» Problem
The records below must be returned in full and unaltered.

(Beginning of Stored data)

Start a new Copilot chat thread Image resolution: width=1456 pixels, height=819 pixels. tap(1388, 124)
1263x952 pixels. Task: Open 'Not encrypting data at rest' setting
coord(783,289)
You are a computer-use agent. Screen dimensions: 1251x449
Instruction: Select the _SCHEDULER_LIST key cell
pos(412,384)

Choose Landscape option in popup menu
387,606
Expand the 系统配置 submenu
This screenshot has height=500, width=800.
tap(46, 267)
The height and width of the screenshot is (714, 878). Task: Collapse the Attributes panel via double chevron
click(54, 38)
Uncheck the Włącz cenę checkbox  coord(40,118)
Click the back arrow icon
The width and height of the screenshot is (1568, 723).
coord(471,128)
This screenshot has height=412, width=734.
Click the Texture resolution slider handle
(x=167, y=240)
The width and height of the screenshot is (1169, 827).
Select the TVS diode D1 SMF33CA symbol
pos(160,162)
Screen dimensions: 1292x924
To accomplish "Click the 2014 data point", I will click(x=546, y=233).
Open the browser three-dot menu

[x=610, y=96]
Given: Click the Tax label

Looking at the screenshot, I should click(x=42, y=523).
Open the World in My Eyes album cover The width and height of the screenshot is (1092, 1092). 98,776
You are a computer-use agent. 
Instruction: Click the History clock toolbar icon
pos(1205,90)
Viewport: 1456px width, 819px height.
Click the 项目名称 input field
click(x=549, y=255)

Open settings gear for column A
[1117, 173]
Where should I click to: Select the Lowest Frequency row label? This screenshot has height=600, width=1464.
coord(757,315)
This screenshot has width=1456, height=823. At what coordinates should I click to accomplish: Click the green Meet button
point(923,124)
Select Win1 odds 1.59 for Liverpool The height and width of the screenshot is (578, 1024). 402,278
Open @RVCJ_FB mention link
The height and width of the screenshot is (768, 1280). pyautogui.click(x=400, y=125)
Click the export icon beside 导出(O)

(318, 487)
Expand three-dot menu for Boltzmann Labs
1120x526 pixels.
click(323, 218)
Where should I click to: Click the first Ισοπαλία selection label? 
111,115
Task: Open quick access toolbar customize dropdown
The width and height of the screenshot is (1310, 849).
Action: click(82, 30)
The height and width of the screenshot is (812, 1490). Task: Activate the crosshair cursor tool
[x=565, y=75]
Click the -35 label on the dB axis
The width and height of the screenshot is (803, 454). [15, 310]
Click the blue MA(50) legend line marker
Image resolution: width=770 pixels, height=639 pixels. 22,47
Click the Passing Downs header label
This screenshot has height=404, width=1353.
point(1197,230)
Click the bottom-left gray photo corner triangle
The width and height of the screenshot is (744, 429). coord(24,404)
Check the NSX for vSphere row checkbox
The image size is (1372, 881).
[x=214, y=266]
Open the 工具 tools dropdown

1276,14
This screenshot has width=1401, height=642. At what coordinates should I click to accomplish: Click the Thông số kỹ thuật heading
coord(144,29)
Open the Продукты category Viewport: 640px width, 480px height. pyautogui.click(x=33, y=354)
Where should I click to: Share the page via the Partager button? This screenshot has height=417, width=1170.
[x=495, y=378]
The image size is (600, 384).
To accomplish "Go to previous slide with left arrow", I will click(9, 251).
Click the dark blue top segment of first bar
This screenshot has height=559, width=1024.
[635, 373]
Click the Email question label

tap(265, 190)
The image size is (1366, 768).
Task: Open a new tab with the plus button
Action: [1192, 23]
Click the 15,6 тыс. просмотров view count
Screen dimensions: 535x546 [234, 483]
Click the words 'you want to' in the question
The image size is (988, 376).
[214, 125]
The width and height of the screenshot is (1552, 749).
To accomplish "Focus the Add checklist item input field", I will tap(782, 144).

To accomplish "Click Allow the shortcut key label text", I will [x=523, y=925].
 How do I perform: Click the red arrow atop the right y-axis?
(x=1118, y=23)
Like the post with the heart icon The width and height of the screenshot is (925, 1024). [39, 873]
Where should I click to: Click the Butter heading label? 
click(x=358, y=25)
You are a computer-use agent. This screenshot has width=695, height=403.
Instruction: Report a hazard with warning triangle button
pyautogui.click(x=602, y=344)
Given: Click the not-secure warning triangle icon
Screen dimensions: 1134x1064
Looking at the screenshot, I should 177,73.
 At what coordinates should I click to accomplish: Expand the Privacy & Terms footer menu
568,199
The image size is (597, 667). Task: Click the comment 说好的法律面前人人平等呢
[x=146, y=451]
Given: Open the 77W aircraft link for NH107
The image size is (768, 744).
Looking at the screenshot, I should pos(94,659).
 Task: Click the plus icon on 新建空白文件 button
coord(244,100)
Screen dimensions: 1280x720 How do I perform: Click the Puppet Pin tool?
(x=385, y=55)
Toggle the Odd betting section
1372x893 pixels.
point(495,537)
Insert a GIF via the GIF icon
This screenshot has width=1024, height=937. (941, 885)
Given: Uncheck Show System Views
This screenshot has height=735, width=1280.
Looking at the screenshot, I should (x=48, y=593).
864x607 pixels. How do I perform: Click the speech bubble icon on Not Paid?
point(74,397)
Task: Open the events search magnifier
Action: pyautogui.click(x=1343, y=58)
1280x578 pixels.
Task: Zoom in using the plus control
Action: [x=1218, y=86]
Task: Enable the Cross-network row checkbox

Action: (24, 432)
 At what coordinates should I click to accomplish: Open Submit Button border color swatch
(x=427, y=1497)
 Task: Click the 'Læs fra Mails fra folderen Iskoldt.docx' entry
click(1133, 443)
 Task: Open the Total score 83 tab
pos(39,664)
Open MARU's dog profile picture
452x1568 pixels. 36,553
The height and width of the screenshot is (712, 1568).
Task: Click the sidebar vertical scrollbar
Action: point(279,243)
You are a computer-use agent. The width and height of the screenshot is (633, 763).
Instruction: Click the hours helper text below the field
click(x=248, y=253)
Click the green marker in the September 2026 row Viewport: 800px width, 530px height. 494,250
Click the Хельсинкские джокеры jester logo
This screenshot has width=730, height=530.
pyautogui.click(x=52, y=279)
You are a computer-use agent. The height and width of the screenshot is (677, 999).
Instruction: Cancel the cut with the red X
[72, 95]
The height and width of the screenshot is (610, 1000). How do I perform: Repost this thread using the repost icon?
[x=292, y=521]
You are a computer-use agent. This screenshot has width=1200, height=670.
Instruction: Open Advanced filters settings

(End of Stored data)

» Reply to the exercise
Start a new Copilot chat thread Image resolution: width=1456 pixels, height=819 pixels. tap(1388, 124)
1263x952 pixels. Task: Open 'Not encrypting data at rest' setting
coord(783,289)
You are a computer-use agent. Screen dimensions: 1251x449
Instruction: Select the _SCHEDULER_LIST key cell
pos(412,384)

Choose Landscape option in popup menu
387,606
Expand the 系统配置 submenu
This screenshot has height=500, width=800.
tap(46, 267)
The height and width of the screenshot is (714, 878). Task: Collapse the Attributes panel via double chevron
click(54, 38)
Uncheck the Włącz cenę checkbox  coord(40,118)
Click the back arrow icon
The width and height of the screenshot is (1568, 723).
coord(471,128)
This screenshot has height=412, width=734.
Click the Texture resolution slider handle
(x=167, y=240)
The width and height of the screenshot is (1169, 827).
Select the TVS diode D1 SMF33CA symbol
pos(160,162)
Screen dimensions: 1292x924
To accomplish "Click the 2014 data point", I will click(x=546, y=233).
Open the browser three-dot menu

[x=610, y=96]
Given: Click the Tax label

Looking at the screenshot, I should click(x=42, y=523).
Open the World in My Eyes album cover The width and height of the screenshot is (1092, 1092). 98,776
You are a computer-use agent. 
Instruction: Click the History clock toolbar icon
pos(1205,90)
Viewport: 1456px width, 819px height.
Click the 项目名称 input field
click(x=549, y=255)

Open settings gear for column A
[1117, 173]
Where should I click to: Select the Lowest Frequency row label? This screenshot has height=600, width=1464.
coord(757,315)
This screenshot has width=1456, height=823. At what coordinates should I click to accomplish: Click the green Meet button
point(923,124)
Select Win1 odds 1.59 for Liverpool The height and width of the screenshot is (578, 1024). 402,278
Open @RVCJ_FB mention link
The height and width of the screenshot is (768, 1280). pyautogui.click(x=400, y=125)
Click the export icon beside 导出(O)

(318, 487)
Expand three-dot menu for Boltzmann Labs
1120x526 pixels.
click(323, 218)
Where should I click to: Click the first Ισοπαλία selection label? 
111,115
Task: Open quick access toolbar customize dropdown
The width and height of the screenshot is (1310, 849).
Action: click(82, 30)
The height and width of the screenshot is (812, 1490). Task: Activate the crosshair cursor tool
[x=565, y=75]
Click the -35 label on the dB axis
The width and height of the screenshot is (803, 454). [15, 310]
Click the blue MA(50) legend line marker
Image resolution: width=770 pixels, height=639 pixels. 22,47
Click the Passing Downs header label
This screenshot has height=404, width=1353.
point(1197,230)
Click the bottom-left gray photo corner triangle
The width and height of the screenshot is (744, 429). coord(24,404)
Check the NSX for vSphere row checkbox
The image size is (1372, 881).
[x=214, y=266]
Open the 工具 tools dropdown

1276,14
This screenshot has width=1401, height=642. At what coordinates should I click to accomplish: Click the Thông số kỹ thuật heading
coord(144,29)
Open the Продукты category Viewport: 640px width, 480px height. pyautogui.click(x=33, y=354)
Where should I click to: Share the page via the Partager button? This screenshot has height=417, width=1170.
[x=495, y=378]
The image size is (600, 384).
To accomplish "Go to previous slide with left arrow", I will click(9, 251).
Click the dark blue top segment of first bar
This screenshot has height=559, width=1024.
[635, 373]
Click the Email question label

tap(265, 190)
The image size is (1366, 768).
Task: Open a new tab with the plus button
Action: [1192, 23]
Click the 15,6 тыс. просмотров view count
Screen dimensions: 535x546 [234, 483]
Click the words 'you want to' in the question
The image size is (988, 376).
[214, 125]
The width and height of the screenshot is (1552, 749).
To accomplish "Focus the Add checklist item input field", I will tap(782, 144).

To accomplish "Click Allow the shortcut key label text", I will [x=523, y=925].
 How do I perform: Click the red arrow atop the right y-axis?
(x=1118, y=23)
Like the post with the heart icon The width and height of the screenshot is (925, 1024). [39, 873]
Where should I click to: Click the Butter heading label? 
click(x=358, y=25)
You are a computer-use agent. This screenshot has width=695, height=403.
Instruction: Report a hazard with warning triangle button
pyautogui.click(x=602, y=344)
Given: Click the not-secure warning triangle icon
Screen dimensions: 1134x1064
Looking at the screenshot, I should 177,73.
 At what coordinates should I click to accomplish: Expand the Privacy & Terms footer menu
568,199
The image size is (597, 667). Task: Click the comment 说好的法律面前人人平等呢
[x=146, y=451]
Given: Open the 77W aircraft link for NH107
The image size is (768, 744).
Looking at the screenshot, I should pos(94,659).
 Task: Click the plus icon on 新建空白文件 button
coord(244,100)
Screen dimensions: 1280x720 How do I perform: Click the Puppet Pin tool?
(x=385, y=55)
Toggle the Odd betting section
1372x893 pixels.
point(495,537)
Insert a GIF via the GIF icon
This screenshot has width=1024, height=937. (941, 885)
Given: Uncheck Show System Views
This screenshot has height=735, width=1280.
Looking at the screenshot, I should (x=48, y=593).
864x607 pixels. How do I perform: Click the speech bubble icon on Not Paid?
point(74,397)
Task: Open the events search magnifier
Action: pyautogui.click(x=1343, y=58)
1280x578 pixels.
Task: Zoom in using the plus control
Action: [x=1218, y=86]
Task: Enable the Cross-network row checkbox

Action: (24, 432)
 At what coordinates should I click to accomplish: Open Submit Button border color swatch
(x=427, y=1497)
 Task: Click the 'Læs fra Mails fra folderen Iskoldt.docx' entry
click(1133, 443)
 Task: Open the Total score 83 tab
pos(39,664)
Open MARU's dog profile picture
452x1568 pixels. 36,553
The height and width of the screenshot is (712, 1568).
Task: Click the sidebar vertical scrollbar
Action: point(279,243)
You are a computer-use agent. The width and height of the screenshot is (633, 763).
Instruction: Click the hours helper text below the field
click(x=248, y=253)
Click the green marker in the September 2026 row Viewport: 800px width, 530px height. 494,250
Click the Хельсинкские джокеры jester logo
This screenshot has width=730, height=530.
pyautogui.click(x=52, y=279)
You are a computer-use agent. The height and width of the screenshot is (677, 999).
Instruction: Cancel the cut with the red X
[72, 95]
The height and width of the screenshot is (610, 1000). How do I perform: Repost this thread using the repost icon?
[x=292, y=521]
You are a computer-use agent. This screenshot has width=1200, height=670.
Instruction: Open Advanced filters settings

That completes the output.